■ **WHAT IS REQUIRED**
Lay out the material from the line with "खेल (349, 90)" to the line with "Gerard Butler’s Den" as a numbered list, omitting blank lines.
** start DATASET ROWS **
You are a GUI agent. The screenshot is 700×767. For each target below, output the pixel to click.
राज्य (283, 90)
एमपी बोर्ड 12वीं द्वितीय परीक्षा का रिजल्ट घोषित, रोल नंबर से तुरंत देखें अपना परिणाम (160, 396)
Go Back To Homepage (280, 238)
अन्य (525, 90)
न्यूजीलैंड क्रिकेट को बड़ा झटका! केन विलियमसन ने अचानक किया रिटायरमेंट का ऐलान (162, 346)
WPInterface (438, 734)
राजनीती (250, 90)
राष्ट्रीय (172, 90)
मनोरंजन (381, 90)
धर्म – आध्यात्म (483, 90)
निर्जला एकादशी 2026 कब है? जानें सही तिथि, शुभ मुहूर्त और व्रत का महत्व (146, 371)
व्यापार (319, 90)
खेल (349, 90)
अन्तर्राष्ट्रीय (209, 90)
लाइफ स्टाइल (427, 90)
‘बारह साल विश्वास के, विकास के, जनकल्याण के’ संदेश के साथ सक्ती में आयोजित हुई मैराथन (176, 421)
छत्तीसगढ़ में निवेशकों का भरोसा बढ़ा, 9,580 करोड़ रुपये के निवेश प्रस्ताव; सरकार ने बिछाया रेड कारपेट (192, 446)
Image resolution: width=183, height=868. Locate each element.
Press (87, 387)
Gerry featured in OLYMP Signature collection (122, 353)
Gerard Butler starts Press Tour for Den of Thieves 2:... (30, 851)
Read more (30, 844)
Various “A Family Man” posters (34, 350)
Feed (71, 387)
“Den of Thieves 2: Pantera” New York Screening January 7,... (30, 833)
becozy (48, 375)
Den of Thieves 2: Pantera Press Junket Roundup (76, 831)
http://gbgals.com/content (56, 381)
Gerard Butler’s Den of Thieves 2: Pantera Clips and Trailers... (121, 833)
** end DATASET ROWS **
** start DATASET ROWS **
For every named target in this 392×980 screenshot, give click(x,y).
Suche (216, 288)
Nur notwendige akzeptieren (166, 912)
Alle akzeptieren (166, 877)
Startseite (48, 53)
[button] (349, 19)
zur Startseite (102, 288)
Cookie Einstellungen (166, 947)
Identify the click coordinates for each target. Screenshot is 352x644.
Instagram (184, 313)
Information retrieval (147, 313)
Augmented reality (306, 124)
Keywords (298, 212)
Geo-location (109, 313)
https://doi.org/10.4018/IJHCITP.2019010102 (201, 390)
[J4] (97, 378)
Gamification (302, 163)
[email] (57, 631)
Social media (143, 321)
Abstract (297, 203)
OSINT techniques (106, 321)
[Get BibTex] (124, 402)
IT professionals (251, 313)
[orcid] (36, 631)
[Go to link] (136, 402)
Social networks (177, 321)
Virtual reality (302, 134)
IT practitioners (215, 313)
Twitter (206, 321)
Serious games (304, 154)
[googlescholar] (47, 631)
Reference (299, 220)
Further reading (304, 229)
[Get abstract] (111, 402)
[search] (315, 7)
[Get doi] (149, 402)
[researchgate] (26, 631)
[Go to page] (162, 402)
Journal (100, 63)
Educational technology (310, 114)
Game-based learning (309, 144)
** end DATASET ROWS **
** start DATASET ROWS **
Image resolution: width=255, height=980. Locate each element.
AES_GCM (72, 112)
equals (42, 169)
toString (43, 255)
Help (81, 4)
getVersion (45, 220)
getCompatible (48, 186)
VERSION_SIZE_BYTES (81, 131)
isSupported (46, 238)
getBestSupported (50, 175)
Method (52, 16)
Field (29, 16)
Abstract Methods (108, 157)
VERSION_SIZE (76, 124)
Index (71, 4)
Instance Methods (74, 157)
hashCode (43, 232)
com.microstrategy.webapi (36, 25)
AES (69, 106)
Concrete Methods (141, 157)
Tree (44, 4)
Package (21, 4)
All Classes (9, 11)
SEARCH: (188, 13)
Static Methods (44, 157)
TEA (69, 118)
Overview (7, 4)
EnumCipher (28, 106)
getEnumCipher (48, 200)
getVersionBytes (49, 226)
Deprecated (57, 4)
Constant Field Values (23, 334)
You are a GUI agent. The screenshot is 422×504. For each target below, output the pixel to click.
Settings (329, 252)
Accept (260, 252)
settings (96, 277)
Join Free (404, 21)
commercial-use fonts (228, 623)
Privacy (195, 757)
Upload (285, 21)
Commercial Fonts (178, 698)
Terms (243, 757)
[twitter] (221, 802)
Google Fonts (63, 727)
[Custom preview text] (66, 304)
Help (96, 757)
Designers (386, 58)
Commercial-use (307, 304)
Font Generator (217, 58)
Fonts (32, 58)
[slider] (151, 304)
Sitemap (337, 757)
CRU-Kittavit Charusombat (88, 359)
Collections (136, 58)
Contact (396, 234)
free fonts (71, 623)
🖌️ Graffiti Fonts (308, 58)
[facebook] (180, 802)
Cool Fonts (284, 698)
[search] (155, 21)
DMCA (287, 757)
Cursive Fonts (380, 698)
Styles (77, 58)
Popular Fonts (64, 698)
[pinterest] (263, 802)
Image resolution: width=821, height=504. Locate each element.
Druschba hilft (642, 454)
** end DATASET ROWS **
■ **COMPLETED TASK**
1. खेल (349, 90)
2. अन्तर्राष्ट्रीय (209, 90)
3. लाइफ स्टाइल (427, 90)
4. ‘बारह साल विश्वास के, विकास के, जनकल्याण के’ संदेश के साथ सक्ती में आयोजित हुई मैराथन (176, 421)
5. छत्तीसगढ़ में निवेशकों का भरोसा बढ़ा, 9,580 करोड़ रुपये के निवेश प्रस्ताव; सरकार ने बिछाया रेड कारपेट (192, 446)
6. Image resolution: width=183, height=868. Locate each element.
7. Press (87, 387)
8. Gerry featured in OLYMP Signature collection (122, 353)
9. Gerard Butler starts Press Tour for Den of Thieves 2:... (30, 851)
10. Read more (30, 844)
11. Various “A Family Man” posters (34, 350)
12. Feed (71, 387)
13. “Den of Thieves 2: Pantera” New York Screening January 7,... (30, 833)
14. becozy (48, 375)
15. Den of Thieves 2: Pantera Press Junket Roundup (76, 831)
16. http://gbgals.com/content (56, 381)
17. Gerard Butler’s Den of Thieves 2: Pantera Clips and Trailers... (121, 833)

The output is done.